Five years later, the Report provides 160 pages of meticulous scaling of the progress that is hard to grasp by non-informed reader. For example, limited progress in the area of fight against organized crime can’t persuade citizens to neglect well documented ties between organized crime groups and individuals from/close to the Government; nor will some progress in the area of judiciary make citizens feel more protected and equal in front of the courts; let alone that citizens would recognize the difference of limited progress caused by hastily adopted media laws just days before dissolution of the Parliament in a society where media scene is being captured by political and economic interests.

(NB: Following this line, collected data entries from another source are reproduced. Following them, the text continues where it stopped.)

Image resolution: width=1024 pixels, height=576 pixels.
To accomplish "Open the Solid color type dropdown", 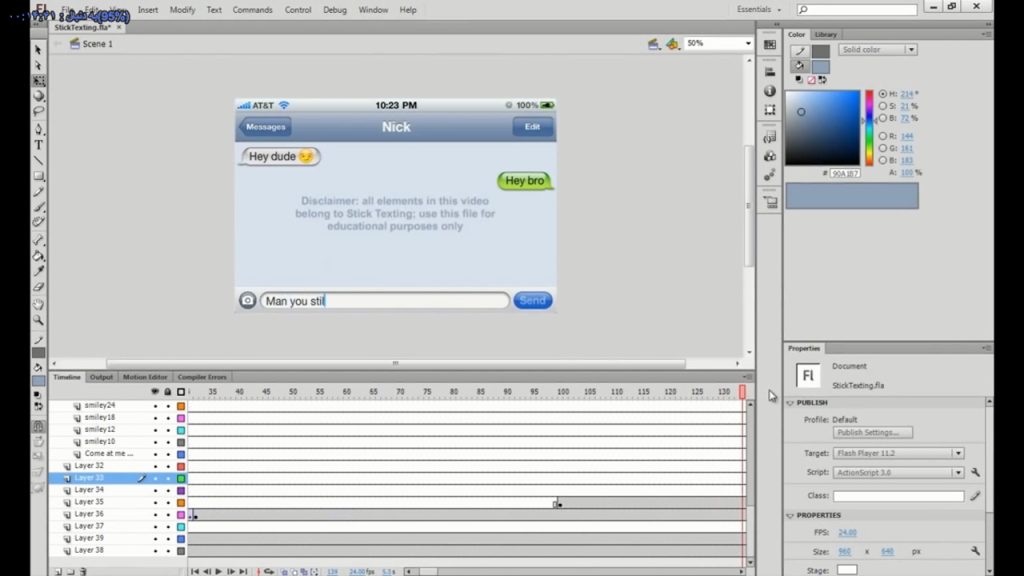I will [878, 50].
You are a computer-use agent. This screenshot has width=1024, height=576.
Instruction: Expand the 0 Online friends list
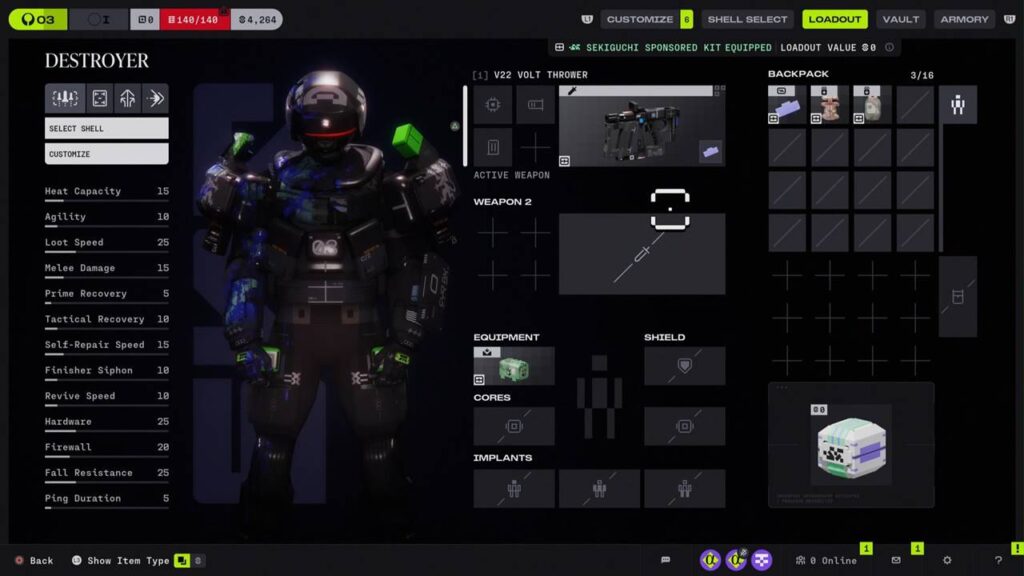[826, 560]
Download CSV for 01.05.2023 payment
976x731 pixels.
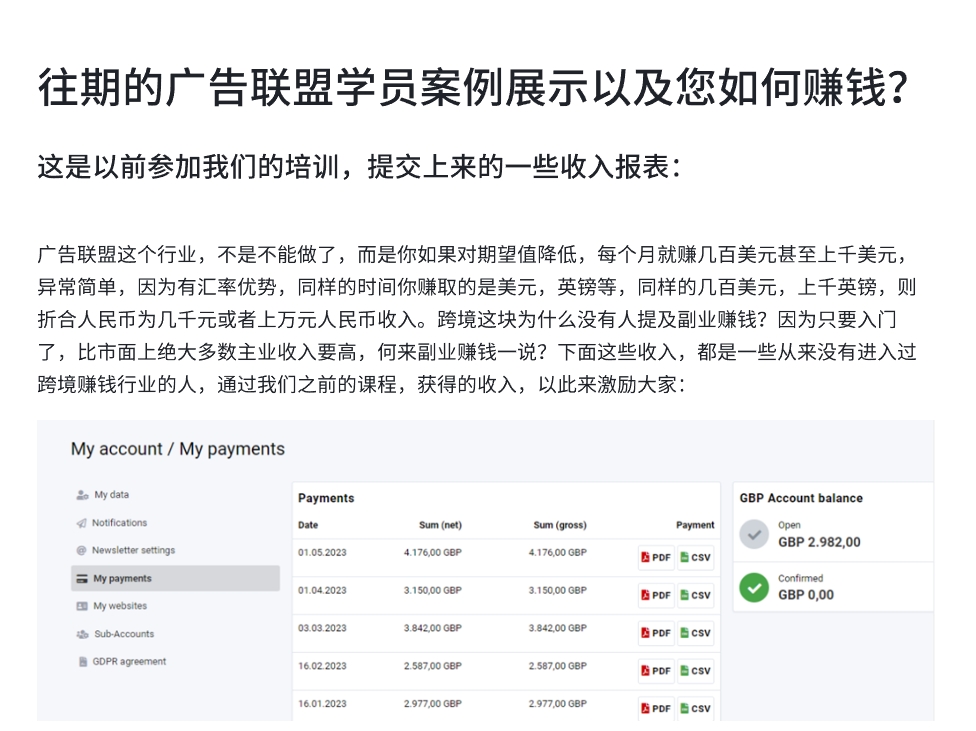tap(695, 557)
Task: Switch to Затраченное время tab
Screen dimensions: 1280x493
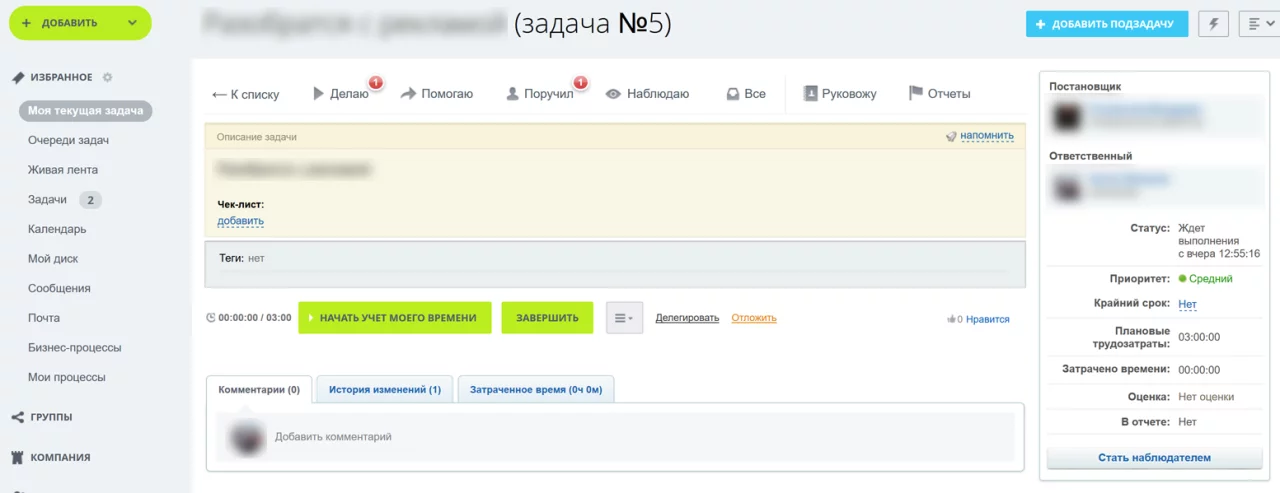Action: coord(536,390)
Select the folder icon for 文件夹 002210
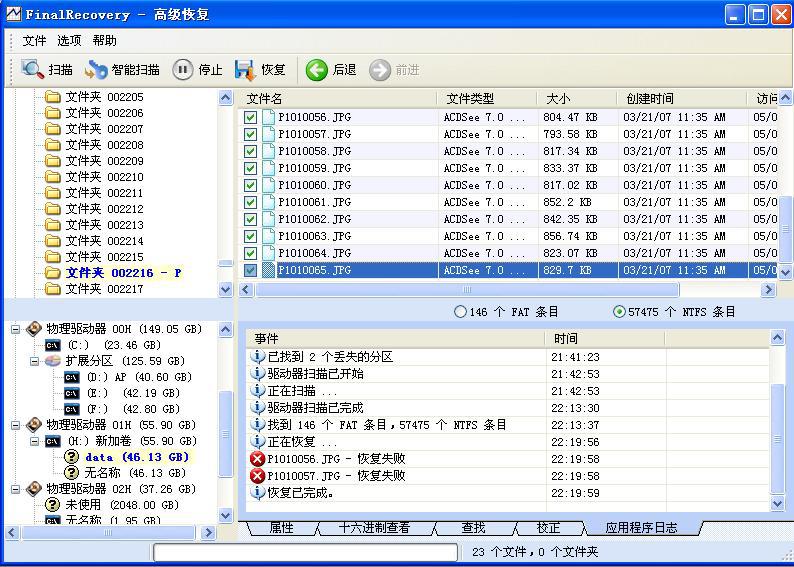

Report positions that Serbia is expected to remain constructively engaged in a dialogue on normalization of relations with Kosovo and should display responsibility for bringing to justice perpetrators of Banjska, September 24 attack. Serbia is further expected to fully implement the Agreement on the path for normalisation signed in February 2023 in Brussels, and to adhere to the Implementation Annex from Ohrid from March 2023. Similarly to the rule of law chapters, lack of progress or backsliding in normalization talks with Kosovo may trigger the activation of balancing clause and temporary suspension of countries EU accession negotiations.
When it comes to the functioning of the Parliament, Report provides a chilling reminder of dysfunctional institution emptied of its purpose to represent all citizens, nurture dialogue and keep the Government accountable. Findings concerning threats, undue pressure, attacks on critical voices of individuals, journalists and civil society organizations, is also revealing divisive and intolerant nature of the incumbent regime. Serbian authorities are invited to take responsibility for proactive and objective communication on the EU and to address the issues of anti-EU narratives spread by numerous media outlets, some of them closely related to the ruling majority.
Furthermore, the Report is once again observing the lack of alignment with EU restrictive measures against Russia, which leaves a question mark over strategic choices Serbian authorities are making. In last year’s Report, Serbia’s lack of alignment with EU foreign and security policy was marked as “backsliding”. This year the EC Report concludes “no progress” in the same area which could be interpreted that backsliding was continued. This will likely hamper Serbian authorities wish to open negotiating Cluster 3 in December 2023.
It is worth noting that Serbia’s participation in the EU’s Growth Plan for Western Balkans could also be affected by the lack of commitment to resolve outstanding issues on normalization of relations with Kosovo and lack of progress regarding the principles of rule of law, functioning of democratic institutions, public administration reform etc. There is a serious risk of Serbia stalling at the end of the enlargement composition of the Western Balkans 6 should it fail to address the above mentioned issues as preconditions for participation in regional market, access to the EU’s Single Market and utilization of 6 billion EUR Reform and Growth Facility.
Serbia is currently under sort of a silent suspension of EU accession talks and hasn’t opened a single Chapter or Cluster over the past two years, regardless of the EC’s repeated recommendation to Council to open Cluster 3. Serbia’s EU integration process will continue to depend on countries respect of the principle of rule of law, dialogue on normalization of relations with Kosovo and alignment with EU’s foreign and security policy measures.
Entering the tenth year of EU accession negotiations with Government in its technical mandate and no ambassadorial representation in the EU, gives little reason to hold high expectations. On such policies, citizens will hand over their judgment on 17 December when yet another early elections are called for. It will be important date for continuation of Serbia’s EU integration path, and it might bring about change of practice of selective reading of EC Reports with eyes wide shut. Regardless, it has been long time since Serbian citizens were interested in what is written in EC Reports as evermore of them are becoming personally integrated with the EU by means of migration to more prosperous and politically stable EU Member States rather than waiting for the Godot in Serbia.